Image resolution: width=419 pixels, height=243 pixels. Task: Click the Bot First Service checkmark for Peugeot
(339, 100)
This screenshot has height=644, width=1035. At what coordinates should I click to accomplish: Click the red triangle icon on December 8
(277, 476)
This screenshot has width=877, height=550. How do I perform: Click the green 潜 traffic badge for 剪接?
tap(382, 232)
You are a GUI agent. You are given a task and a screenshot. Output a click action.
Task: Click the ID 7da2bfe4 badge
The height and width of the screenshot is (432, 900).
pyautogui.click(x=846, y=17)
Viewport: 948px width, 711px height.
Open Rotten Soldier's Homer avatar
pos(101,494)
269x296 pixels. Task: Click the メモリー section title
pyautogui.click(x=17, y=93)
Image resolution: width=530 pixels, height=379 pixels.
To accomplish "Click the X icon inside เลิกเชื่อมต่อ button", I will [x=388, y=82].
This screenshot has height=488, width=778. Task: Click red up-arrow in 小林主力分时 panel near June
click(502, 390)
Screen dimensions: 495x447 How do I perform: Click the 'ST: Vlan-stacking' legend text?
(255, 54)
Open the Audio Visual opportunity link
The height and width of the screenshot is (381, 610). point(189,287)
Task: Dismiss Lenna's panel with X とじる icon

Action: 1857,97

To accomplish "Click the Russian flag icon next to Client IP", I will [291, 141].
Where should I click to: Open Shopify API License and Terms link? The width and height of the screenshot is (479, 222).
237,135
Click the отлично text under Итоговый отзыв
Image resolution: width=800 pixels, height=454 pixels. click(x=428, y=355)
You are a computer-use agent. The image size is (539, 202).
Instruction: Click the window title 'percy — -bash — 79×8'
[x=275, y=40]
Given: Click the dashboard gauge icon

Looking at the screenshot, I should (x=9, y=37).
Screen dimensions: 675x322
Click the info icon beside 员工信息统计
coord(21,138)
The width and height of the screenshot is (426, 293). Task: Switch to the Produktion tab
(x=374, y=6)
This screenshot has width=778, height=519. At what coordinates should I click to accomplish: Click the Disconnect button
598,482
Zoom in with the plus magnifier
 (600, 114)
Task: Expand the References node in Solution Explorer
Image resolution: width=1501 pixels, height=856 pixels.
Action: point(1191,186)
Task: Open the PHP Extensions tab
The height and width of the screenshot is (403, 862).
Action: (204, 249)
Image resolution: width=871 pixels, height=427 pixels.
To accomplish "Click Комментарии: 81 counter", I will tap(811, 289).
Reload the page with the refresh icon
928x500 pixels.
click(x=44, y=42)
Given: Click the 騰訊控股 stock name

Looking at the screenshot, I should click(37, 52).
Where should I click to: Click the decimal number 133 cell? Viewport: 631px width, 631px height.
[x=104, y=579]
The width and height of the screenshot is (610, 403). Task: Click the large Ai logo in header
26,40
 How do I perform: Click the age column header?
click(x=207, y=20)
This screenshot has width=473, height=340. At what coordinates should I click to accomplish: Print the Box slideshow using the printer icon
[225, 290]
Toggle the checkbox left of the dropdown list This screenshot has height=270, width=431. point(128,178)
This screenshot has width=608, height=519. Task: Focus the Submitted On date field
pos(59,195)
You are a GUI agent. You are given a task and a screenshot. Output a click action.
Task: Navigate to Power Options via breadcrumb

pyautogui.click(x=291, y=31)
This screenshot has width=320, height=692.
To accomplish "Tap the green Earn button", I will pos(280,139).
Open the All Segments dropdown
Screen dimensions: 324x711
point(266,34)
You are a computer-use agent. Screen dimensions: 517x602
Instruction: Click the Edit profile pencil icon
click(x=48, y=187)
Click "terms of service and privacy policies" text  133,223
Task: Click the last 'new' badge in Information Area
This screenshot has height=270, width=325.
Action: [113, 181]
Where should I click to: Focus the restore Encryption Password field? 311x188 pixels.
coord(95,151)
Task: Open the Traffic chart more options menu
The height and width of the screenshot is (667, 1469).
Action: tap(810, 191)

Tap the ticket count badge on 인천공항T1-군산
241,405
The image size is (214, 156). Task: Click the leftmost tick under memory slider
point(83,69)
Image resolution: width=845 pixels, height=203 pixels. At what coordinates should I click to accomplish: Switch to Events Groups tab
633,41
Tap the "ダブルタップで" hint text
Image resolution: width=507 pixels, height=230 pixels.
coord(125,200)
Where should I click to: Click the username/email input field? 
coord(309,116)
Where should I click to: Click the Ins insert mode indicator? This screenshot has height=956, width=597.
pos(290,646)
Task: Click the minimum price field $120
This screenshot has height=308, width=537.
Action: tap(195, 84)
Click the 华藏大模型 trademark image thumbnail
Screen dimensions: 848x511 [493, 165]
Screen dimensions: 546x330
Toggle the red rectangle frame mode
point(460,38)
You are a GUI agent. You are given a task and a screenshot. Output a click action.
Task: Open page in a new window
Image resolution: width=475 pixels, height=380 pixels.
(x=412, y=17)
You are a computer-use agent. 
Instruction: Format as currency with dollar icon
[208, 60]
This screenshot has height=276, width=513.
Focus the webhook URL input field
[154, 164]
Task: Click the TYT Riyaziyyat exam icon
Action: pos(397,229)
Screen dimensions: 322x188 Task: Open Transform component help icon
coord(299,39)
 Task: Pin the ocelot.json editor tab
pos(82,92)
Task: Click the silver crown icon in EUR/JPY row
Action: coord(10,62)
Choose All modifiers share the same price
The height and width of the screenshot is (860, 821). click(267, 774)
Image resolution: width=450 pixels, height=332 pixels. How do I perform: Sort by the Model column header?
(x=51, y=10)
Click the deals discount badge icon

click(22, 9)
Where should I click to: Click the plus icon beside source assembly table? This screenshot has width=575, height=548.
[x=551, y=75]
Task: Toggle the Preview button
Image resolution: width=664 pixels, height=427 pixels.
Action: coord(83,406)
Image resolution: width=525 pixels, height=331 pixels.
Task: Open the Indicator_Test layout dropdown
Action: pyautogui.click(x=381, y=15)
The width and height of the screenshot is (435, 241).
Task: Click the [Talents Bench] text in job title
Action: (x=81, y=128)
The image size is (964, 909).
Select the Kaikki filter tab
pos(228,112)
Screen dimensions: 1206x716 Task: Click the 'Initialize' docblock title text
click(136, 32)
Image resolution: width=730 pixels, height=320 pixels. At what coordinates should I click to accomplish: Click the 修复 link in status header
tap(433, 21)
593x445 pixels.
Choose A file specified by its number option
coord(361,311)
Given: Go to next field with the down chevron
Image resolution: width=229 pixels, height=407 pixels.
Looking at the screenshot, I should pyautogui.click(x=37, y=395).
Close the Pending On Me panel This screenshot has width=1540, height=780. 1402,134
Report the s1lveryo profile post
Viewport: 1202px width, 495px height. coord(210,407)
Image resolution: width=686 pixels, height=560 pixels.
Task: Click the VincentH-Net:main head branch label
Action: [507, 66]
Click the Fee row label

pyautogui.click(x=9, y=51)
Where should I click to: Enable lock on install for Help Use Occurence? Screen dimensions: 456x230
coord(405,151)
■ ■ ■ ■ ■
▶ Problem:
Write the records again exactly as they stand.

▶ Response:
Image resolution: width=419 pixels, height=243 pixels. Task: Click the Bot First Service checkmark for Peugeot
(339, 100)
This screenshot has height=644, width=1035. At what coordinates should I click to accomplish: Click the red triangle icon on December 8
(277, 476)
This screenshot has width=877, height=550. How do I perform: Click the green 潜 traffic badge for 剪接?
tap(382, 232)
You are a GUI agent. You are given a task and a screenshot. Output a click action.
Task: Click the ID 7da2bfe4 badge
The height and width of the screenshot is (432, 900).
pyautogui.click(x=846, y=17)
Viewport: 948px width, 711px height.
Open Rotten Soldier's Homer avatar
pos(101,494)
269x296 pixels. Task: Click the メモリー section title
pyautogui.click(x=17, y=93)
Image resolution: width=530 pixels, height=379 pixels.
To accomplish "Click the X icon inside เลิกเชื่อมต่อ button", I will [x=388, y=82].
This screenshot has height=488, width=778. Task: Click red up-arrow in 小林主力分时 panel near June
click(502, 390)
Screen dimensions: 495x447 How do I perform: Click the 'ST: Vlan-stacking' legend text?
(255, 54)
Open the Audio Visual opportunity link
The height and width of the screenshot is (381, 610). point(189,287)
Task: Dismiss Lenna's panel with X とじる icon

Action: 1857,97

To accomplish "Click the Russian flag icon next to Client IP", I will [291, 141].
Where should I click to: Open Shopify API License and Terms link? The width and height of the screenshot is (479, 222).
237,135
Click the отлично text under Итоговый отзыв
Image resolution: width=800 pixels, height=454 pixels. click(x=428, y=355)
You are a computer-use agent. The image size is (539, 202).
Instruction: Click the window title 'percy — -bash — 79×8'
[x=275, y=40]
Given: Click the dashboard gauge icon

Looking at the screenshot, I should (x=9, y=37).
Screen dimensions: 675x322
Click the info icon beside 员工信息统计
coord(21,138)
The width and height of the screenshot is (426, 293). Task: Switch to the Produktion tab
(x=374, y=6)
This screenshot has width=778, height=519. At what coordinates should I click to accomplish: Click the Disconnect button
598,482
Zoom in with the plus magnifier
 (600, 114)
Task: Expand the References node in Solution Explorer
Image resolution: width=1501 pixels, height=856 pixels.
Action: point(1191,186)
Task: Open the PHP Extensions tab
The height and width of the screenshot is (403, 862).
Action: (204, 249)
Image resolution: width=871 pixels, height=427 pixels.
To accomplish "Click Комментарии: 81 counter", I will tap(811, 289).
Reload the page with the refresh icon
928x500 pixels.
click(x=44, y=42)
Given: Click the 騰訊控股 stock name

Looking at the screenshot, I should click(37, 52).
Where should I click to: Click the decimal number 133 cell? Viewport: 631px width, 631px height.
[x=104, y=579]
The width and height of the screenshot is (610, 403). Task: Click the large Ai logo in header
26,40
 How do I perform: Click the age column header?
click(x=207, y=20)
This screenshot has width=473, height=340. At what coordinates should I click to accomplish: Print the Box slideshow using the printer icon
[225, 290]
Toggle the checkbox left of the dropdown list This screenshot has height=270, width=431. point(128,178)
This screenshot has width=608, height=519. Task: Focus the Submitted On date field
pos(59,195)
You are a GUI agent. You are given a task and a screenshot. Output a click action.
Task: Navigate to Power Options via breadcrumb

pyautogui.click(x=291, y=31)
This screenshot has width=320, height=692.
To accomplish "Tap the green Earn button", I will pos(280,139).
Open the All Segments dropdown
Screen dimensions: 324x711
point(266,34)
You are a computer-use agent. Screen dimensions: 517x602
Instruction: Click the Edit profile pencil icon
click(x=48, y=187)
Click "terms of service and privacy policies" text  133,223
Task: Click the last 'new' badge in Information Area
This screenshot has height=270, width=325.
Action: [113, 181]
Where should I click to: Focus the restore Encryption Password field? 311x188 pixels.
coord(95,151)
Task: Open the Traffic chart more options menu
The height and width of the screenshot is (667, 1469).
Action: tap(810, 191)

Tap the ticket count badge on 인천공항T1-군산
241,405
The image size is (214, 156). Task: Click the leftmost tick under memory slider
point(83,69)
Image resolution: width=845 pixels, height=203 pixels. At what coordinates should I click to accomplish: Switch to Events Groups tab
633,41
Tap the "ダブルタップで" hint text
Image resolution: width=507 pixels, height=230 pixels.
coord(125,200)
Where should I click to: Click the username/email input field? 
coord(309,116)
Where should I click to: Click the Ins insert mode indicator? This screenshot has height=956, width=597.
pos(290,646)
Task: Click the minimum price field $120
This screenshot has height=308, width=537.
Action: tap(195, 84)
Click the 华藏大模型 trademark image thumbnail
Screen dimensions: 848x511 [493, 165]
Screen dimensions: 546x330
Toggle the red rectangle frame mode
point(460,38)
You are a GUI agent. You are given a task and a screenshot. Output a click action.
Task: Open page in a new window
Image resolution: width=475 pixels, height=380 pixels.
(x=412, y=17)
You are a computer-use agent. 
Instruction: Format as currency with dollar icon
[208, 60]
This screenshot has height=276, width=513.
Focus the webhook URL input field
[154, 164]
Task: Click the TYT Riyaziyyat exam icon
Action: pos(397,229)
Screen dimensions: 322x188 Task: Open Transform component help icon
coord(299,39)
 Task: Pin the ocelot.json editor tab
pos(82,92)
Task: Click the silver crown icon in EUR/JPY row
Action: coord(10,62)
Choose All modifiers share the same price
The height and width of the screenshot is (860, 821). click(267, 774)
Image resolution: width=450 pixels, height=332 pixels. How do I perform: Sort by the Model column header?
(x=51, y=10)
Click the deals discount badge icon

click(22, 9)
Where should I click to: Click the plus icon beside source assembly table? This screenshot has width=575, height=548.
[x=551, y=75]
Task: Toggle the Preview button
Image resolution: width=664 pixels, height=427 pixels.
Action: coord(83,406)
Image resolution: width=525 pixels, height=331 pixels.
Task: Open the Indicator_Test layout dropdown
Action: pyautogui.click(x=381, y=15)
The width and height of the screenshot is (435, 241).
Task: Click the [Talents Bench] text in job title
Action: (x=81, y=128)
The image size is (964, 909).
Select the Kaikki filter tab
pos(228,112)
Screen dimensions: 1206x716 Task: Click the 'Initialize' docblock title text
click(136, 32)
Image resolution: width=730 pixels, height=320 pixels. At what coordinates should I click to accomplish: Click the 修复 link in status header
tap(433, 21)
593x445 pixels.
Choose A file specified by its number option
coord(361,311)
Given: Go to next field with the down chevron
Image resolution: width=229 pixels, height=407 pixels.
Looking at the screenshot, I should pyautogui.click(x=37, y=395).
Close the Pending On Me panel This screenshot has width=1540, height=780. 1402,134
Report the s1lveryo profile post
Viewport: 1202px width, 495px height. coord(210,407)
Image resolution: width=686 pixels, height=560 pixels.
Task: Click the VincentH-Net:main head branch label
Action: [507, 66]
Click the Fee row label

pyautogui.click(x=9, y=51)
Where should I click to: Enable lock on install for Help Use Occurence? Screen dimensions: 456x230
coord(405,151)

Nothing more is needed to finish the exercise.